# Looking fo Quarter sawn white or red oak plywood



## SawdustJunky (Mar 18, 2010)

Anyone have good spot for 3/4 QS white or red oak plywood w\veneer core, no mdf. I have friend with an old (1929) crank phonogragh (console not table top) he wants rebuilt. Problem is there's not much left to work with. The original case was poplar with an oak veneer. I guess I cold go that route if I have to but I don't have much experince with veneer in large sizes. All my work has been match and blend repair. Basicly there are 4 side roughly 16 1/2 by 30, so one sheet would rebuild the whole carcass. I told him it would be cheaper to just buy another old phonograpgh but this one seems to have some sentimental value. I have iit all disassembled and even made a mock-up from some left over maple plywood but the original was quarter sawn oak. I even thought of using a good grade plywood (1/2 inch) and apply 1/4 quater sawn plywood to that. Anyone have a source or better suggestion? 
I've been rebuilding and repairing antique furniture for a number of years so I should be better versed in veneer work but never really had to do more than a patch. So any help you have would be greatly appreciated.

SDJ


----------



## DanLyke (Feb 8, 2007)

I don't know what resources you have near you, but I was at a meeting of the Sonoma County Woodworker's Association, I think late last year, and the guy with the high end cabinet shop said he went to the veneer place over in Oakland, picked out his veneer and his substrate, and they laminated it for him. And he had a press that'd take two sheets of plywood at once himself.
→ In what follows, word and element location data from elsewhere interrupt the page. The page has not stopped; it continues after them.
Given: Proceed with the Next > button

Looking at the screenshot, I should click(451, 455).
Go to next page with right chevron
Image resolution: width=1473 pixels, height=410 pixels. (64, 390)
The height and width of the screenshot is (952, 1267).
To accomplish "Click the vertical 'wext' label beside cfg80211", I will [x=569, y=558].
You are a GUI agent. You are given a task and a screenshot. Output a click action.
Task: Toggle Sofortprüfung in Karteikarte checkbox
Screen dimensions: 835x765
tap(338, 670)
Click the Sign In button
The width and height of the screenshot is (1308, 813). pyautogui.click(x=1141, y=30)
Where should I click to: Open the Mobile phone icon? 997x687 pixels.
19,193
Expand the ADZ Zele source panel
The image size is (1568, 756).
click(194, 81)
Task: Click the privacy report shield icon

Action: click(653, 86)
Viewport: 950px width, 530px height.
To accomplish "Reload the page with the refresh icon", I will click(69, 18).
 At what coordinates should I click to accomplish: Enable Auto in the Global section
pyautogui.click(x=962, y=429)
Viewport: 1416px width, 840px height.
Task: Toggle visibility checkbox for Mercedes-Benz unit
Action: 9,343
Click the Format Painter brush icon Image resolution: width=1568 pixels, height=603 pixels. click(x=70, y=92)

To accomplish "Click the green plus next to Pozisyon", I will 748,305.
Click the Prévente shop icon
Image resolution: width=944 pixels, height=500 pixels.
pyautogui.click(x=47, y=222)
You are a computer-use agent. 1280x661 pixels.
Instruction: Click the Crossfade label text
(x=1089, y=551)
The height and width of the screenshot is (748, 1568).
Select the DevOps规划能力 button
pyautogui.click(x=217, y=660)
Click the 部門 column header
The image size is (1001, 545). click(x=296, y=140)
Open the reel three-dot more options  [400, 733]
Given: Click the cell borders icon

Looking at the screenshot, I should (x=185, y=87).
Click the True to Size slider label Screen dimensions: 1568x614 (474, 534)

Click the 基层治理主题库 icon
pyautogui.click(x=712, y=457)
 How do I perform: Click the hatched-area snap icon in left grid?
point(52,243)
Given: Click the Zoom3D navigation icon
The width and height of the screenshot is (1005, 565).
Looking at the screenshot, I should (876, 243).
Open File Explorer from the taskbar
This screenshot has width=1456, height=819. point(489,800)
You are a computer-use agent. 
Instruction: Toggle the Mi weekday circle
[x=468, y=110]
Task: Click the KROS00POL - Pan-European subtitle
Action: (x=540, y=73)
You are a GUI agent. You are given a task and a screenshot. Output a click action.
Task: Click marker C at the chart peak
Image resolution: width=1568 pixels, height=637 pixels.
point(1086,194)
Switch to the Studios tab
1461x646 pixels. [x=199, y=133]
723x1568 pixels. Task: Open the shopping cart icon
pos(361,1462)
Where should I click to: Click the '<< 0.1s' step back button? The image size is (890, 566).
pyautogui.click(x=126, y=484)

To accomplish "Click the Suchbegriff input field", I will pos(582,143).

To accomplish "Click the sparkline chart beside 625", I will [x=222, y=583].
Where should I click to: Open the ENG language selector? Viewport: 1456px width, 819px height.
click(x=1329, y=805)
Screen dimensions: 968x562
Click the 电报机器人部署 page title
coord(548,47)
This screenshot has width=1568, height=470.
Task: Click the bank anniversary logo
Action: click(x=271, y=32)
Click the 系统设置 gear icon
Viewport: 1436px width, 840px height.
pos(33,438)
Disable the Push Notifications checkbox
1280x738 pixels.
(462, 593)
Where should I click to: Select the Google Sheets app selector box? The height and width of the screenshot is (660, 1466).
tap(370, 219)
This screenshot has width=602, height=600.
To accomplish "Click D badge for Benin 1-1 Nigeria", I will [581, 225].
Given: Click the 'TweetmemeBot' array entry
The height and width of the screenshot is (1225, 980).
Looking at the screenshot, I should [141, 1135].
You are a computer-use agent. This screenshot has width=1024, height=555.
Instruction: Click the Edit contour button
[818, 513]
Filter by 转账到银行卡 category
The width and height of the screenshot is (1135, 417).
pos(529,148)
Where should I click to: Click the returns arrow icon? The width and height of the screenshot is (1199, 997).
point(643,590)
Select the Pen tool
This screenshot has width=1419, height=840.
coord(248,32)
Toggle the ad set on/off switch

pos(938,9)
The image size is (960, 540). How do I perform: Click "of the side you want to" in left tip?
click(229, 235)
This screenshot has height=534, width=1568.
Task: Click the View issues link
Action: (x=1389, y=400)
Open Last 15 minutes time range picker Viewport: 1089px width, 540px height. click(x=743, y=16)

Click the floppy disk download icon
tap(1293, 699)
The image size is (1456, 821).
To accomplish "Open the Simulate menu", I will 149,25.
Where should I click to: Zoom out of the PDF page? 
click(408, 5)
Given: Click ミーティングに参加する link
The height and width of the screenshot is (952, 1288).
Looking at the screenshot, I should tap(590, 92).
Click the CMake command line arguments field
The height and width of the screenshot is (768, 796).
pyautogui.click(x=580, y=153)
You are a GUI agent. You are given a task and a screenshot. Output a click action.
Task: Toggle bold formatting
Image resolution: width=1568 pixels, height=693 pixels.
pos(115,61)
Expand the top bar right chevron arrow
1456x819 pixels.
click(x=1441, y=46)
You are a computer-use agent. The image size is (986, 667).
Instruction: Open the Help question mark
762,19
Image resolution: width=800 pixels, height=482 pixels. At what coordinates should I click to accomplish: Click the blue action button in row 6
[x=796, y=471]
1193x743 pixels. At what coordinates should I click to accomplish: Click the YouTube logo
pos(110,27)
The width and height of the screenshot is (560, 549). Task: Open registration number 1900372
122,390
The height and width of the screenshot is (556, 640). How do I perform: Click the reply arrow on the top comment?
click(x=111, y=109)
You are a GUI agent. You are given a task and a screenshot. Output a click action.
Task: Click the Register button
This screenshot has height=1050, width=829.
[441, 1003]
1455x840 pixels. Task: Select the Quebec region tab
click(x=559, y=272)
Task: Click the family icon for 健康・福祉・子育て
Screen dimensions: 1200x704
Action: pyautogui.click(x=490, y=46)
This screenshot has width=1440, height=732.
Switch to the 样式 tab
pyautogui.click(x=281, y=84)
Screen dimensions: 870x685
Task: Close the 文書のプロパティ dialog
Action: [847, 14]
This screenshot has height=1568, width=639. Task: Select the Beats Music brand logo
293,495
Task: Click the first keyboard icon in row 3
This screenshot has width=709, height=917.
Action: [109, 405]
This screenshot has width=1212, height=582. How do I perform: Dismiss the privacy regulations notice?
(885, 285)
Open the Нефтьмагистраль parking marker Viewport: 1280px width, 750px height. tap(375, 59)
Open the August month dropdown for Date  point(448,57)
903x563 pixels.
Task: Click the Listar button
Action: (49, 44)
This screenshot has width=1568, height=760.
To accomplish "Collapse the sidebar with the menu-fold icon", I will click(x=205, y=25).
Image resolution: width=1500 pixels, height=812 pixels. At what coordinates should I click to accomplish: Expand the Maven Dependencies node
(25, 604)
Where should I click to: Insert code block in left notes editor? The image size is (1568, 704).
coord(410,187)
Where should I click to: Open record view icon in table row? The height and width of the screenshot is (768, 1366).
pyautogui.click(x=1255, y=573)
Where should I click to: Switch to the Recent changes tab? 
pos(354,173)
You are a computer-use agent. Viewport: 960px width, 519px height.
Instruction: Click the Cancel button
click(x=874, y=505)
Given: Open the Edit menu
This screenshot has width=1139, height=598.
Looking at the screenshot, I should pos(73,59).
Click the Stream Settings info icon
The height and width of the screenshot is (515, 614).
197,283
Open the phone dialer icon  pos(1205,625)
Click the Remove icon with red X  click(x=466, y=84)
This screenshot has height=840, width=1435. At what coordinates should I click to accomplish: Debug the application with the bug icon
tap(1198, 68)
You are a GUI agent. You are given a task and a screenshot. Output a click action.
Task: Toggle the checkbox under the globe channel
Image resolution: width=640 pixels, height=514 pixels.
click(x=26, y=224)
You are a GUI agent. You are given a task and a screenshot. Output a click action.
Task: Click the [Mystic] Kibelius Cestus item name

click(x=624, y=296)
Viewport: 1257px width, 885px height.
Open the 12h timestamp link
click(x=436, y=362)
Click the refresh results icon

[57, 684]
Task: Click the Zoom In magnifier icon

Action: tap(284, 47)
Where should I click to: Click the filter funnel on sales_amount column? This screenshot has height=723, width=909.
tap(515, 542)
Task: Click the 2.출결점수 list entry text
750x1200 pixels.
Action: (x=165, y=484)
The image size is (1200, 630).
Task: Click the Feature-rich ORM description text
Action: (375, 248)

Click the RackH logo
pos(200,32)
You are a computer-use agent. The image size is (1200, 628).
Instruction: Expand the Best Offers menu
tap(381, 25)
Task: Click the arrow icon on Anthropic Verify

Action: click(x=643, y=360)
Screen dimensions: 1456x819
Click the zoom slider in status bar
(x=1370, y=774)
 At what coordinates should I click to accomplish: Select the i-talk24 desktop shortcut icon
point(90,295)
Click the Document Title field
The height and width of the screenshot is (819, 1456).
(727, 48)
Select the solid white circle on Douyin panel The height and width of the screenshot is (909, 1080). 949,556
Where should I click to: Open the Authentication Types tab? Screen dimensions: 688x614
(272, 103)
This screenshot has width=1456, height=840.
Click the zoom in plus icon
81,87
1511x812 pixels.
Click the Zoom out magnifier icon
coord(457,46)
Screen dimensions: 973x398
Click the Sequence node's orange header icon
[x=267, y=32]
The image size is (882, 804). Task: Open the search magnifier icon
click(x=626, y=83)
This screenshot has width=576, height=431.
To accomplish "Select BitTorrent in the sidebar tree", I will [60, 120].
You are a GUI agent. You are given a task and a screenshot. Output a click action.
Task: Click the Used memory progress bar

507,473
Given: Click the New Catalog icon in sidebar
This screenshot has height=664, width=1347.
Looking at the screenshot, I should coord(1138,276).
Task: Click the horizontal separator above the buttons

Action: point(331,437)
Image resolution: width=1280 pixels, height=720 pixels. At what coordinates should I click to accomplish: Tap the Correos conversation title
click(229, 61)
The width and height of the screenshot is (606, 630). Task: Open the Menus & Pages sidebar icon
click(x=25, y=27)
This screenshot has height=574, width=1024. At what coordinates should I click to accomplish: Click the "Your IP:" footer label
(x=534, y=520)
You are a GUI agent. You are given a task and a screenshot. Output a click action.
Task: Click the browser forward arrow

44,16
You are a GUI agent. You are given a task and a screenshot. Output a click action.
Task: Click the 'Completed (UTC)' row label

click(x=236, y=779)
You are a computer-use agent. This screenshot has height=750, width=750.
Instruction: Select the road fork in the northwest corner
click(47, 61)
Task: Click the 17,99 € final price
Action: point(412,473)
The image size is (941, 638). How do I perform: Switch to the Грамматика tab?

You don't say what your budget is, but if there's a place near you that sells veneer in serious quantities they can almost certainly do, or recommend someone who can do, the laminating to plywood for you.


----------



## SawdustJunky (Mar 18, 2010)

Thanks Dan…..It is really starting to look like I should play with some bigger pieces of veneer. No reason I can't just haven't. Old dogs , new tricks senario…....


----------



## DanLyke (Feb 8, 2007)

Yeah, I've had reasonable luck on 2'x3' or so surfaces with the ironed on Titebond II method, but I did have to do a bit of gap filling with cyanoacrylate afterwards because the white oak veneer swelled with the glue and then shrank with the ironing. It never made it into my LumberJocks projects, I should take some better pictures now and put it there, but there's a bad iPhone picture on this entry at one of my other blogs.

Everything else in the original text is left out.